With regard to the Plans, both the up-front and the deferred tranches do not vest in case of contract or employment relationship termination (without prejudice to specific provisions included in individual or collective agreements, in company agreements or based on unilateral company decisions, while a case-by-case assessment is always necessary, based on the timing of the termination).

To date it is impossible to indicate the maximum number of Banco BPM ordinary shares to be awarded under the Plans, as their exact quantification depends on the occurrence of the access terms and conditions, as well as on the Incentive Scheme result attained by each of the beneficiaries of the Plans.

With regard to the Annual Plan, for the time being the estimated maximum theoretical requirement is roughly 12 million Euro, of which 5 million to serve the payment of golden parachutes, if applicable; as to the Three-year Plan, the total maximum theoretical cost may not exceed 1% of the estimated pre-tax consolidated income from continuing operations (net of non-recurring items) at the end of the Strategic Plan period, amounting to approx. 14 million euro.

***

Approval of the share buy-back and disposal proposal

The Board of Directors resolved to submit the request to authorize share buy-back and disposal transactions to the forthcoming Shareholders' Meeting, in compliance with current laws and regulations, in order to:

  • (i) implement also by setting up a "share reserve", in compliance with "accepted market practices" pursuant to article 180, paragraph 1, letter c), of TUF – the remuneration policies adopted by the Bank (including, when applicable, the compensation policies adopted in prior years by Banco Popolare - Soc. Coop. and/or Banca Popolare di Milano Scarl). Notably, under the above policies, (a) for the Group's "key personnel", part of the up-front bonus tranche and part of the deferred bonus tranches must be granted in the form of Bank shares (b) for certain officers belonging to the Group Top Management, the bonus upfront tranche and deferred tranches under the three-year incentive scheme must be granted in the form of Bank shares, and (c) any benefits tied to the termination of certain KP (golden parachute) must be granted partly as Bank shares, with upfront and deferred tranches;
  • (ii) carry out, in compliance with "accepted market practices" (acknowledged by Consob) and with applicable regulations, EC included, the ordinary brokering activities necessary to favor the circulation of shares and a regular trading activity.

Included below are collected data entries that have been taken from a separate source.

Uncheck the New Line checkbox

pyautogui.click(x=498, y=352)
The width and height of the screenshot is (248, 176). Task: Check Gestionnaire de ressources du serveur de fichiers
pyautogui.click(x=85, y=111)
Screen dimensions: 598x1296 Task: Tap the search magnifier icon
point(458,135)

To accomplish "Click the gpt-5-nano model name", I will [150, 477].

In any case, all purchase and sale transactions will obviously be carried out in accordance with applicable laws and regulations, in particular with respect to "market abuse" and ensuring the fair treatment of shareholders.

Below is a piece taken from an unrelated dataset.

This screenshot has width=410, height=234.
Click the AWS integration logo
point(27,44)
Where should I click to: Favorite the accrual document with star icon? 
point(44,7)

Without prejudice to article 2357, paragraph 1, of the Italian Civil Code, the requested authorization refers to the purchase of own shares, in one or more tranches, up to a number of Banco BPM ordinary shares no greater than 1% of the share capital, i.e., to date, corresponding to max. no. 15,151,821 shares. In any case, the number of own shares that can be purchased may never exceed the threshold of one fifth of the share capital provided for by article 2357, paragraph 3, of the Italian Civil Code, including the Bank shares already owned or that might be purchased by subsidiaries.

The stock repurchase authorization is requested to start on the date the Shareholders' Meeting passes the related resolution and will expire on the date of the Shareholders' Meeting convened to approve the 2017 Annual Report, without prejudice in any case to the 18 (eighteen) month limit established by article 2357, paragraph 2, of the Italian Civil Code. The authorization to dispose of own shares (repurchased under the above proposal, or in any case held by the Bank), even before repurchases have been completed, is requested with no time limits.

The purchase price of each own share, including purchasing costs, must not be min. 15% (fifteen percent) below or max. 15% (fifteen percent) above the official price reported by the stock on the Italian MTA (Mercato Telematico Azionario) the day before the purchase.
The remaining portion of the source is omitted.